Mittwoch, 3. Februar 2016

Plansequenz

Von einer Plansequenz spricht man wenn ein Sequenz innerhalb eines Films aus einer meist langen Einstellung besteht und ohne Schnitte eine abgeschlossene Handlung zeigt. Szenenänderungen innerhalb einer Plansequenz werden entweder durch passend inszeniere Auftritte der Darsteller erreicht oder durch eine Ortsveränderungen, meist realisiert durch eine Kamerafahrt, welche auf natürliche Weise durch das Geschehen motiviert ist. 

Plansequenzen vor allem längere Plansequenzen sind kompliziert choreografiert, geben dem Schauspieler ähnlich zum Theater aber mehr Raum zu spielen. Plansequenzen gehören zur Königsdisziplin im Film: Der Kameramann muss sehr konzentriert arbeiten und der Rest des Sets muss gut aufeinander abgestimmt sein. Nicht desto trotz haben sich einige Regisseure und Kameraleute hierauf spezialisiert sowie Robert Altman und Michael Ballhaus.

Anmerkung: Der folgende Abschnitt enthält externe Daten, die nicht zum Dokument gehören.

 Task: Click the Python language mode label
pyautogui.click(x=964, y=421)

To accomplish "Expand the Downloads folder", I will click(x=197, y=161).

Plansequenzen unterstützen die Inszenierung einer Szene, wobei hier verschieden Effekte erzielt werden können. Wenn zum Beispiel in einer Plansequenz wenig geschieht ruft das beim Zuschauer Langatmigkeit, Gleichartigkeit und schließlich Melancholie hervor. In einer Plansequenz in der sehr viel passiert hat dies jedoch ehr eine komödiantische und ironisierende Wirkung. Aber der beliebteste Effekt resultiert daraus das lange nichts geschieht, der Zuschauer aber ahnt das etwas passieren wird und es dann schlussendlich passiert. Es baut sich eine unvergleichliche Spannung auf und der Zuschauer taucht tief in das Geschehen ein, er wird ein Teil davon. Dies hat vor allem damit zu tun das es sehr der normalen Sehgewohnheit des Menschen ähnelt (es gibt keine Schnitte in unserer Wahrnehmung) und er somit völlig der Illusion des Films verfallen ist.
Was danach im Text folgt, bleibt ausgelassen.